--- Task description ---
Return each of the entries below word for word.

Collected data
=====
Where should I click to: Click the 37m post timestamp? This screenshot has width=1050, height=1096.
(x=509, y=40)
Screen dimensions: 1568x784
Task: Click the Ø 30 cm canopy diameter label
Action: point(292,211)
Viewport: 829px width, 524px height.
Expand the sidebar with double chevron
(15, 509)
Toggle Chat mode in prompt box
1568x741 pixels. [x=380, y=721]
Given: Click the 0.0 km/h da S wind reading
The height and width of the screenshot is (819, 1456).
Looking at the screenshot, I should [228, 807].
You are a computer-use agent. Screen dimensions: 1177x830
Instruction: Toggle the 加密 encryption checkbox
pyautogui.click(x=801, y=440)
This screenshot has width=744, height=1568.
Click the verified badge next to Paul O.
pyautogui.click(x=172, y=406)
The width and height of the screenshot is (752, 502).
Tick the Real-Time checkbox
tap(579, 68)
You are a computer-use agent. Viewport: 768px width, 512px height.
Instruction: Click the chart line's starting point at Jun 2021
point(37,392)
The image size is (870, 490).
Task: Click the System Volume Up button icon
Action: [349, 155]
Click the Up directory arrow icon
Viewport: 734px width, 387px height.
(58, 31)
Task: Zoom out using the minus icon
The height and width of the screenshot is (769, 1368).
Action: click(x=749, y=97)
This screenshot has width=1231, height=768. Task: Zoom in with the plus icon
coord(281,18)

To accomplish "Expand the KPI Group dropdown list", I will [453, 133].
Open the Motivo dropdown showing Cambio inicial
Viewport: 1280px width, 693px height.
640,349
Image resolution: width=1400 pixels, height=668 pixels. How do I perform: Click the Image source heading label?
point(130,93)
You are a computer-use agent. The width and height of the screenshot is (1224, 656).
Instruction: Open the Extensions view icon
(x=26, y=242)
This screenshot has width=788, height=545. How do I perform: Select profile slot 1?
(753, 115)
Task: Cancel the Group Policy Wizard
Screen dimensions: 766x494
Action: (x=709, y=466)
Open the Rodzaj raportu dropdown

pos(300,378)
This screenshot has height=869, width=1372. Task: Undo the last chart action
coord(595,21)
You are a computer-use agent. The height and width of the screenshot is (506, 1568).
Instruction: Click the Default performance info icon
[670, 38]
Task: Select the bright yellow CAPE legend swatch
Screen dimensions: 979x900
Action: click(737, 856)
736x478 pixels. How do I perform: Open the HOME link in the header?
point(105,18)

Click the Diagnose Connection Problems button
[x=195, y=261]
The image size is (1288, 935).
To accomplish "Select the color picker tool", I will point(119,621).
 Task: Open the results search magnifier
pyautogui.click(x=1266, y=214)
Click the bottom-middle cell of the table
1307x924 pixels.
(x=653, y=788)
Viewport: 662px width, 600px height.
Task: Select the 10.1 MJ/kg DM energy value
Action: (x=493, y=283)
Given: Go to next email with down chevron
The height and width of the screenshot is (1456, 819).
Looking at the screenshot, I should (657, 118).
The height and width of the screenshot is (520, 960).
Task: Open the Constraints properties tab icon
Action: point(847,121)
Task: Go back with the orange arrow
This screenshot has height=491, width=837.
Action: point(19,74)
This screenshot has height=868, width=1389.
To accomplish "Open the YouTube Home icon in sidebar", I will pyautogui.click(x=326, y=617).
=====
--- Answer to the problem ---
Where should I click to: Click the 37m post timestamp? This screenshot has width=1050, height=1096.
(x=509, y=40)
Screen dimensions: 1568x784
Task: Click the Ø 30 cm canopy diameter label
Action: point(292,211)
Viewport: 829px width, 524px height.
Expand the sidebar with double chevron
(15, 509)
Toggle Chat mode in prompt box
1568x741 pixels. [x=380, y=721]
Given: Click the 0.0 km/h da S wind reading
The height and width of the screenshot is (819, 1456).
Looking at the screenshot, I should [228, 807].
You are a computer-use agent. Screen dimensions: 1177x830
Instruction: Toggle the 加密 encryption checkbox
pyautogui.click(x=801, y=440)
This screenshot has width=744, height=1568.
Click the verified badge next to Paul O.
pyautogui.click(x=172, y=406)
The width and height of the screenshot is (752, 502).
Tick the Real-Time checkbox
tap(579, 68)
You are a computer-use agent. Viewport: 768px width, 512px height.
Instruction: Click the chart line's starting point at Jun 2021
point(37,392)
The image size is (870, 490).
Task: Click the System Volume Up button icon
Action: [349, 155]
Click the Up directory arrow icon
Viewport: 734px width, 387px height.
(58, 31)
Task: Zoom out using the minus icon
The height and width of the screenshot is (769, 1368).
Action: click(x=749, y=97)
This screenshot has width=1231, height=768. Task: Zoom in with the plus icon
coord(281,18)

To accomplish "Expand the KPI Group dropdown list", I will [453, 133].
Open the Motivo dropdown showing Cambio inicial
Viewport: 1280px width, 693px height.
640,349
Image resolution: width=1400 pixels, height=668 pixels. How do I perform: Click the Image source heading label?
point(130,93)
You are a computer-use agent. The width and height of the screenshot is (1224, 656).
Instruction: Open the Extensions view icon
(x=26, y=242)
This screenshot has width=788, height=545. How do I perform: Select profile slot 1?
(753, 115)
Task: Cancel the Group Policy Wizard
Screen dimensions: 766x494
Action: (x=709, y=466)
Open the Rodzaj raportu dropdown

pos(300,378)
This screenshot has height=869, width=1372. Task: Undo the last chart action
coord(595,21)
You are a computer-use agent. The height and width of the screenshot is (506, 1568).
Instruction: Click the Default performance info icon
[670, 38]
Task: Select the bright yellow CAPE legend swatch
Screen dimensions: 979x900
Action: click(737, 856)
736x478 pixels. How do I perform: Open the HOME link in the header?
point(105,18)

Click the Diagnose Connection Problems button
[x=195, y=261]
The image size is (1288, 935).
To accomplish "Select the color picker tool", I will point(119,621).
 Task: Open the results search magnifier
pyautogui.click(x=1266, y=214)
Click the bottom-middle cell of the table
1307x924 pixels.
(x=653, y=788)
Viewport: 662px width, 600px height.
Task: Select the 10.1 MJ/kg DM energy value
Action: (x=493, y=283)
Given: Go to next email with down chevron
The height and width of the screenshot is (1456, 819).
Looking at the screenshot, I should (657, 118).
The height and width of the screenshot is (520, 960).
Task: Open the Constraints properties tab icon
Action: point(847,121)
Task: Go back with the orange arrow
This screenshot has height=491, width=837.
Action: point(19,74)
This screenshot has height=868, width=1389.
To accomplish "Open the YouTube Home icon in sidebar", I will pyautogui.click(x=326, y=617).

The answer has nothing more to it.